WORK INSTRUCTION.
Please retype, word for word, the line containing "Click the zoom out minus icon" and every line after it through the end of the records, leaving out all pictures.

(Saved data entries)
>>
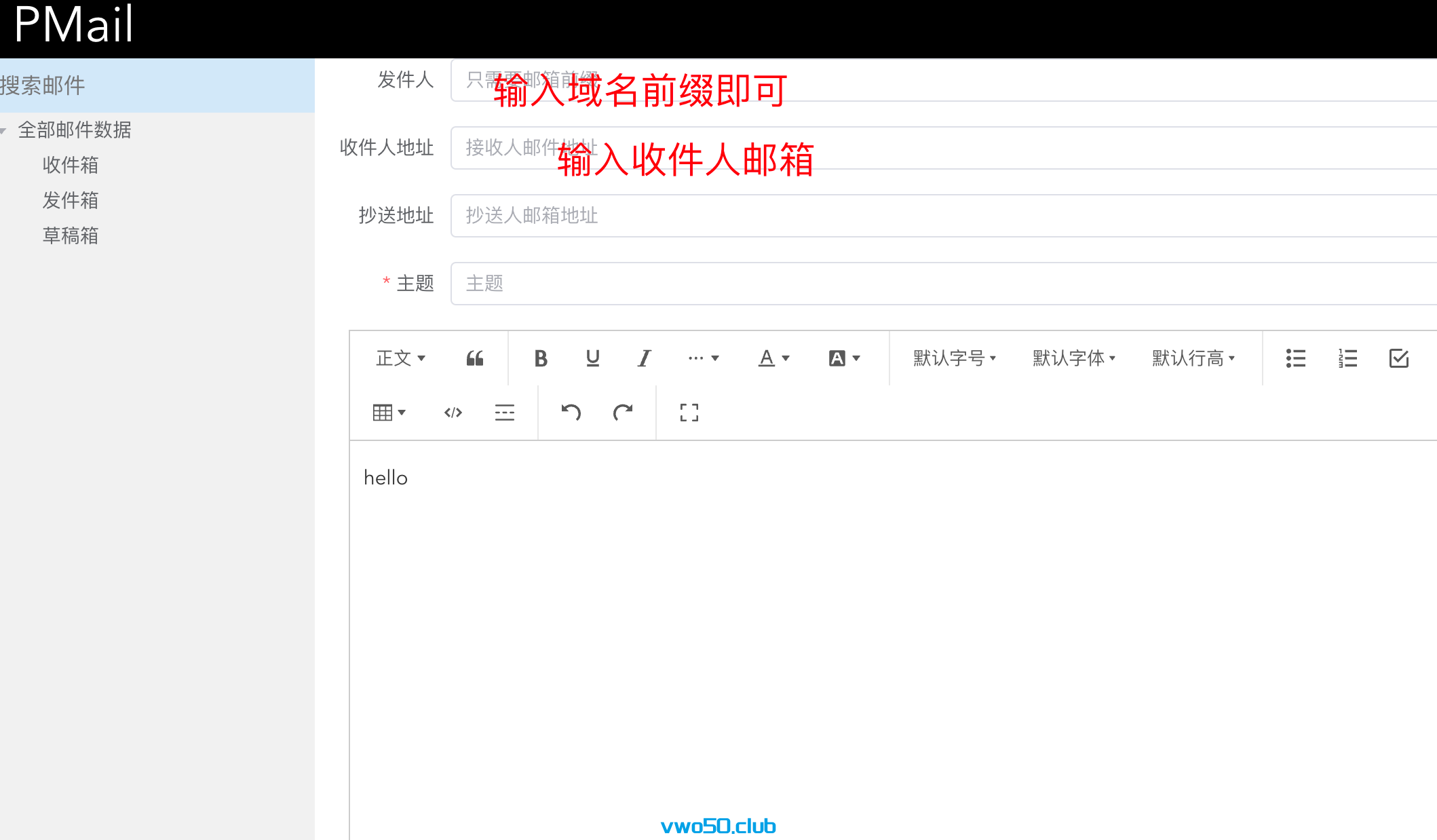
Task: Toggle bold text formatting
Action: [x=540, y=358]
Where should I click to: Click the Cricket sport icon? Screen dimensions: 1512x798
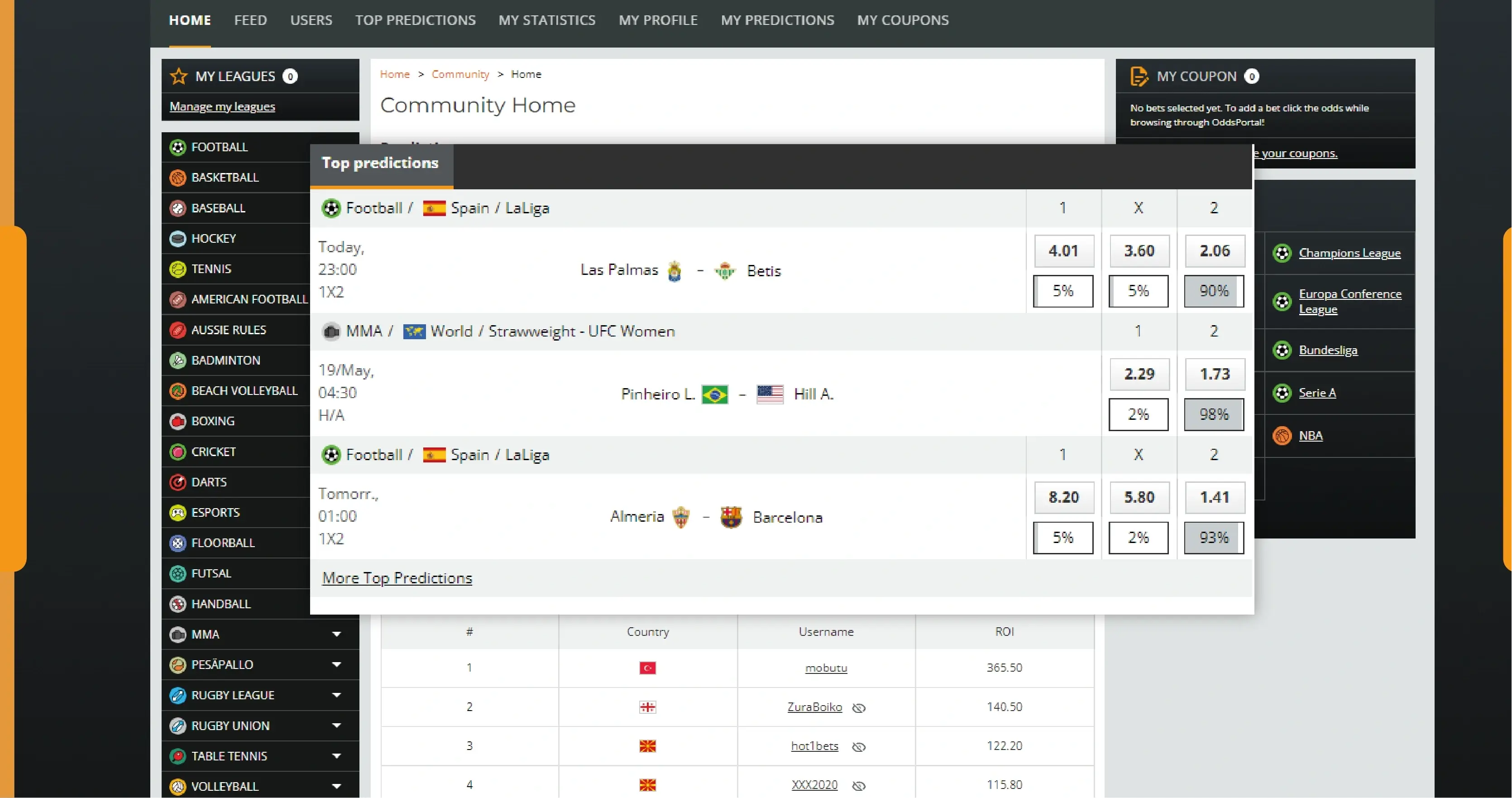[x=178, y=452]
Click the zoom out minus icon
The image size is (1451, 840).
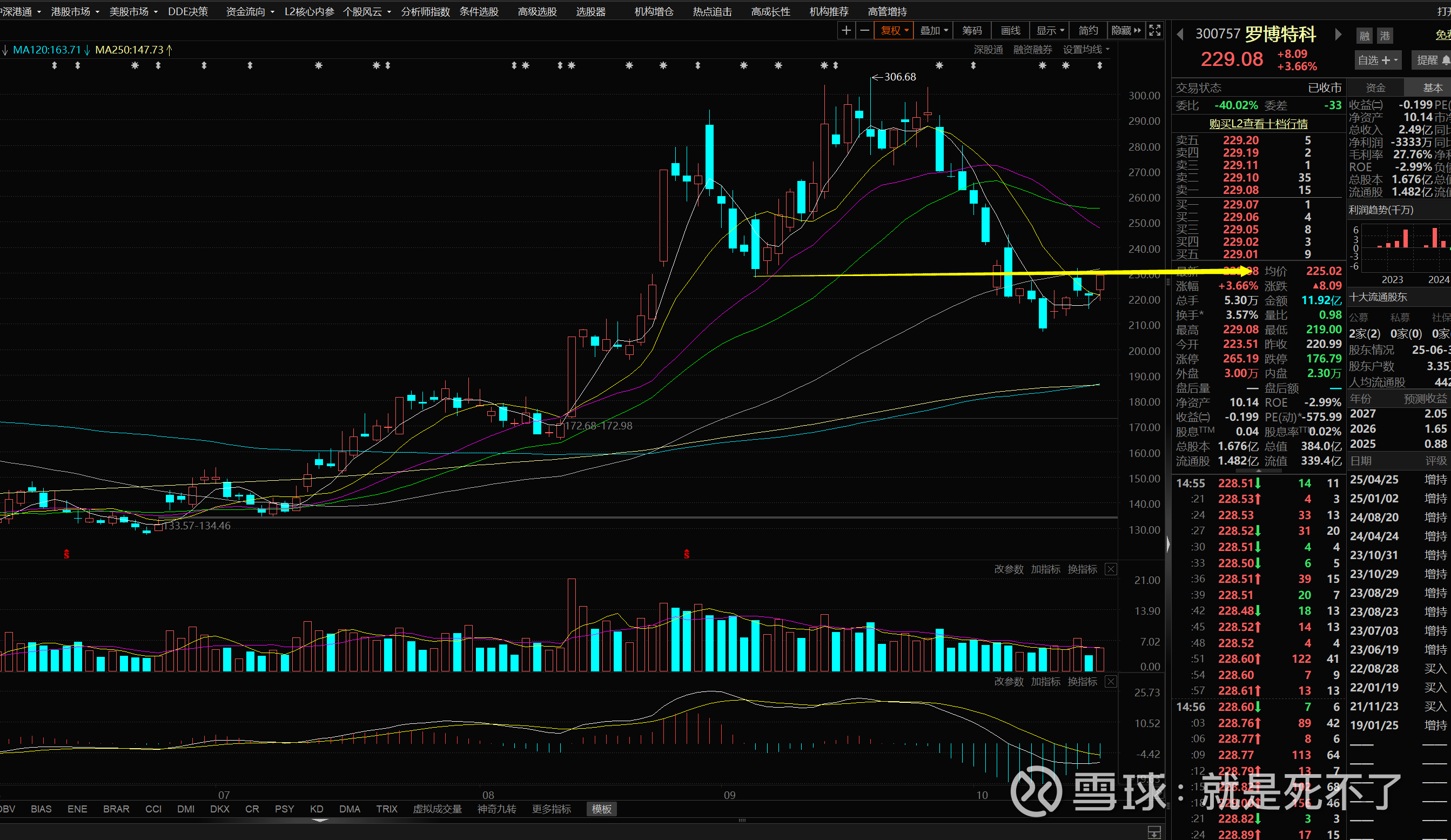(864, 30)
<<
WRITTEN SOLUTION.
Click the zoom out minus icon
The image size is (1451, 840).
(864, 30)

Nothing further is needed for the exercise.